Once, one of my confreres told me that he was edified by being in a community of Oblates where there was no television. He had found a model community, able to make a radical choice, since he personally considered television a real waste of time. I did not know whether to leave him in his state of edification or point out that there was no television in common because everyone had one in his room! Of course, this had solved at least one problem: deciding together what program to watch. But this is also a good community exercise, an opportunity to practice various virtues at the same time, without excluding the possibility of coming to blows over the choice of a channel -- something that has happened, even in an Oblate house!

When I speak of the computer, of course I am referring to its many functions, including especially the internet, e-mail, Skype and many other communications programs that are now increasingly accessible also with a tablet or a cell phone. In this case, in addition to the time factor, one should consider “what” is taking up this time: paperwork, writing letters or messages, chatting with friends, making new friends, looking at a movie, playing online games, and the list could go on. Time for the mission? Time taken from what other activities? A good evaluation of this aspect can help us to find a new balance in our “use of time.” With regard to the community life, I think it is important that the time given to the use of communication tools be balanced by what we give to prayer, the apostolate, reading or studying, working or resting, meeting with our brothers or the simple and cost-free being together.

Together with this theme of time, we should consider the different screens that catch our eyes, whether the computer screen or a television or a tablet or a cell phone.
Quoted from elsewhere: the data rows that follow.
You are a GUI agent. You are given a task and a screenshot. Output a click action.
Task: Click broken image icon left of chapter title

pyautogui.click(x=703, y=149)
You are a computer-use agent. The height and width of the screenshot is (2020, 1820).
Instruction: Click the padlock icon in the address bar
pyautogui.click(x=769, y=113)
The fact that the computer is “personal” has made it become, over time, “individual”. This is a concept which is linked to just demands of privacy, which means: here I am and no one can come in. And since no one can come in, I can see and do whatever I want ... perhaps the language of teenagers but common for people of all ages. I know this is a sensitive issue, because it touches upon a person’s conscience, but what I want to emphasize is the importance of a regular and serious consideration of this subject, made in the light of our religious consecration and the values that are essential to it.
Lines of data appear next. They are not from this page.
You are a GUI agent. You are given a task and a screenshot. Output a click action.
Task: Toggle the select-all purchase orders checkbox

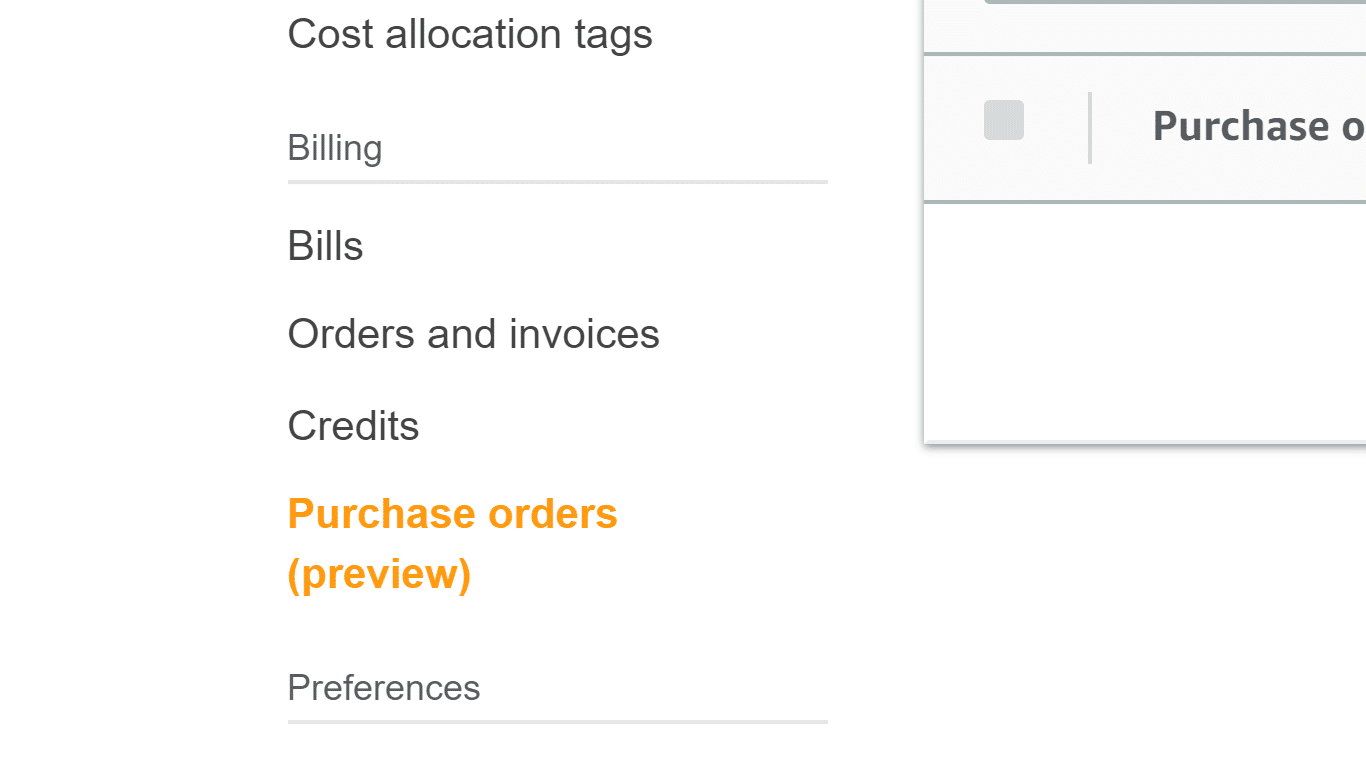coord(1002,120)

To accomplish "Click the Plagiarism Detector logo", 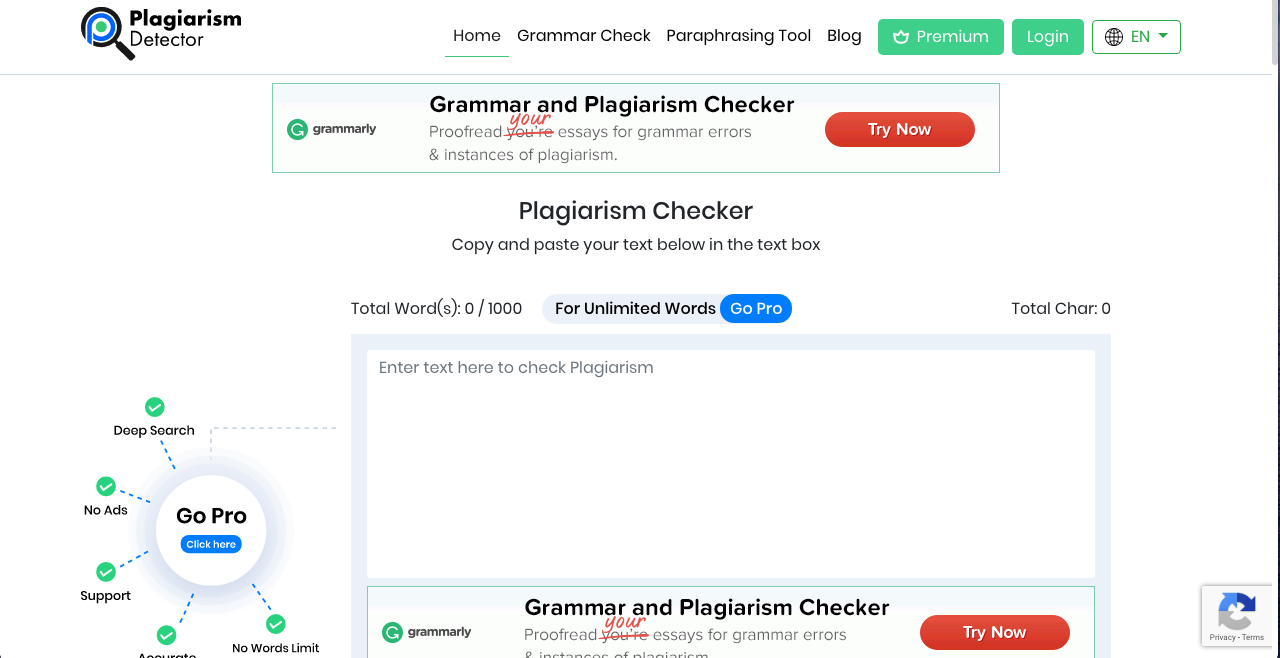I will 161,31.
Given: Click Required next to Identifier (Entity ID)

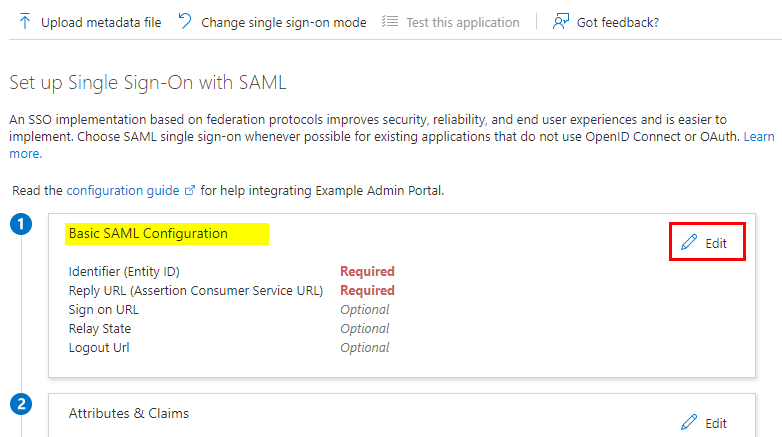Looking at the screenshot, I should point(367,271).

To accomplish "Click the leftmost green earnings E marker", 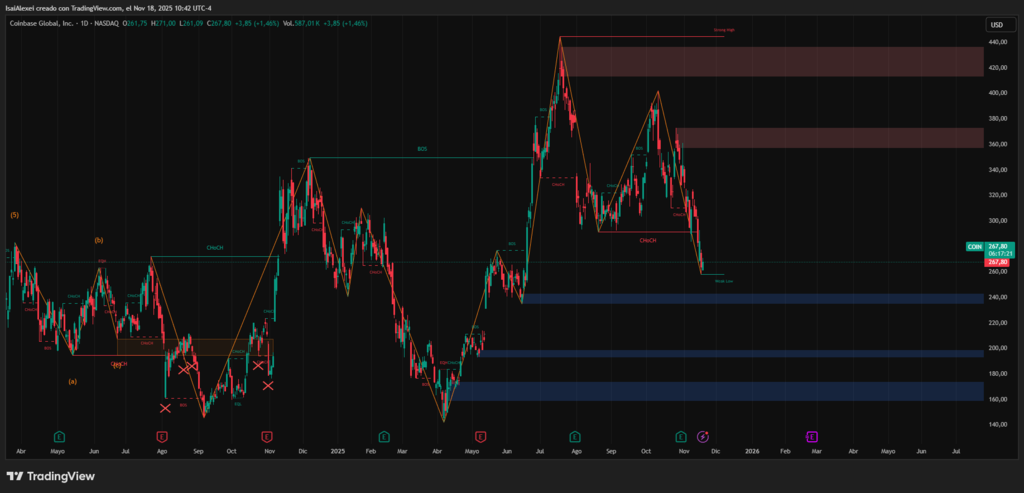I will point(59,436).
The other aspect that I would like to ask you to reflect upon refers to that special community that is located in the contact list of our phone or our tablet or our laptop. Here are the names, addresses and telephone numbers of the persons who constitute a community in some way “different” from the one we have been given and entrusted to us by the last obedience that we have received. How are these two communities related? Am I happier in the company of the brothers of my Oblate community in which a specific obedience has placed me, or in the company of this “new” community that I have created and to which I can add and subtract members every day at my leisure? If I need help, of whom do I ask it more spontaneously, of one of my brothers or of one of the names that fill my personal contact list? These are questions that I personally ask myself. Asking them in this bulletin is an opportunity to share them.